Word and element location data:
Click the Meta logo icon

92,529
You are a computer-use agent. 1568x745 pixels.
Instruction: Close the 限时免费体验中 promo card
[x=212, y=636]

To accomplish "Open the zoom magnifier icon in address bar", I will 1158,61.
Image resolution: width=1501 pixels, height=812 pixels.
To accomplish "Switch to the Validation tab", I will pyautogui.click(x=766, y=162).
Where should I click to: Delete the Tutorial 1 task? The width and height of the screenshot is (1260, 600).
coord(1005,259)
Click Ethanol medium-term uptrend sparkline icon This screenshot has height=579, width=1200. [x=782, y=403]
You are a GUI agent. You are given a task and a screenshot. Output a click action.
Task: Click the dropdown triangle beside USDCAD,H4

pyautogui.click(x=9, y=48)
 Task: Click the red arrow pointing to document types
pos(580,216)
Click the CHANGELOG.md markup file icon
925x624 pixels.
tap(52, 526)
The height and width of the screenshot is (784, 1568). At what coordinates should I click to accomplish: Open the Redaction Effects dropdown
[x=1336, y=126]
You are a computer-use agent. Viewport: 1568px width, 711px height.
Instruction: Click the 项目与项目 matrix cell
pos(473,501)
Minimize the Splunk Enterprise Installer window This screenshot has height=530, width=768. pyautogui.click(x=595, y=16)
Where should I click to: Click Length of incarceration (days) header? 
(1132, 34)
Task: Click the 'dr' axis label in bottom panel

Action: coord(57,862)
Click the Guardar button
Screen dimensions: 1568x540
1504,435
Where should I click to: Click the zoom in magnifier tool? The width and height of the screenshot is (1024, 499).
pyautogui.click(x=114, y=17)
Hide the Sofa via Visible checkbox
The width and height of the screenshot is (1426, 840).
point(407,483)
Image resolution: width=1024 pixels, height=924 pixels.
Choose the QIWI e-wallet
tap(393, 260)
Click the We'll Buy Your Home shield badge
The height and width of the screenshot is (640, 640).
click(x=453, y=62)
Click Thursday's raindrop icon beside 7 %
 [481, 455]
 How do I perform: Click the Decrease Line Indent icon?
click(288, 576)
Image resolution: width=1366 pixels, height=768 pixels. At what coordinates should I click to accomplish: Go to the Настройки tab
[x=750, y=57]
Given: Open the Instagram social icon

> _DIRECTIONS_: Rewrite the entire listing above so that "Goal" takes the place of "Instruction" wherever it appears, with everything else kept the same.

> _ANSWER TO THE EXERCISE_:
Click the Meta logo icon

92,529
You are a computer-use agent. 1568x745 pixels.
Goal: Close the 限时免费体验中 promo card
[x=212, y=636]

To accomplish "Open the zoom magnifier icon in address bar", I will 1158,61.
Image resolution: width=1501 pixels, height=812 pixels.
To accomplish "Switch to the Validation tab", I will pyautogui.click(x=766, y=162).
Where should I click to: Delete the Tutorial 1 task? The width and height of the screenshot is (1260, 600).
coord(1005,259)
Click Ethanol medium-term uptrend sparkline icon This screenshot has height=579, width=1200. [x=782, y=403]
You are a GUI agent. You are given a task and a screenshot. Output a click action.
Task: Click the dropdown triangle beside USDCAD,H4

pyautogui.click(x=9, y=48)
 Task: Click the red arrow pointing to document types
pos(580,216)
Click the CHANGELOG.md markup file icon
925x624 pixels.
tap(52, 526)
The height and width of the screenshot is (784, 1568). At what coordinates should I click to accomplish: Open the Redaction Effects dropdown
[x=1336, y=126]
You are a computer-use agent. Viewport: 1568px width, 711px height.
Goal: Click the 项目与项目 matrix cell
pos(473,501)
Minimize the Splunk Enterprise Installer window This screenshot has height=530, width=768. pyautogui.click(x=595, y=16)
Where should I click to: Click Length of incarceration (days) header? 
(1132, 34)
Task: Click the 'dr' axis label in bottom panel

Action: coord(57,862)
Click the Guardar button
Screen dimensions: 1568x540
1504,435
Where should I click to: Click the zoom in magnifier tool? The width and height of the screenshot is (1024, 499).
pyautogui.click(x=114, y=17)
Hide the Sofa via Visible checkbox
The width and height of the screenshot is (1426, 840).
point(407,483)
Image resolution: width=1024 pixels, height=924 pixels.
Choose the QIWI e-wallet
tap(393, 260)
Click the We'll Buy Your Home shield badge
The height and width of the screenshot is (640, 640).
click(x=453, y=62)
Click Thursday's raindrop icon beside 7 %
 [481, 455]
 How do I perform: Click the Decrease Line Indent icon?
click(288, 576)
Image resolution: width=1366 pixels, height=768 pixels. At what coordinates should I click to accomplish: Go to the Настройки tab
[x=750, y=57]
Given: Open the Instagram social icon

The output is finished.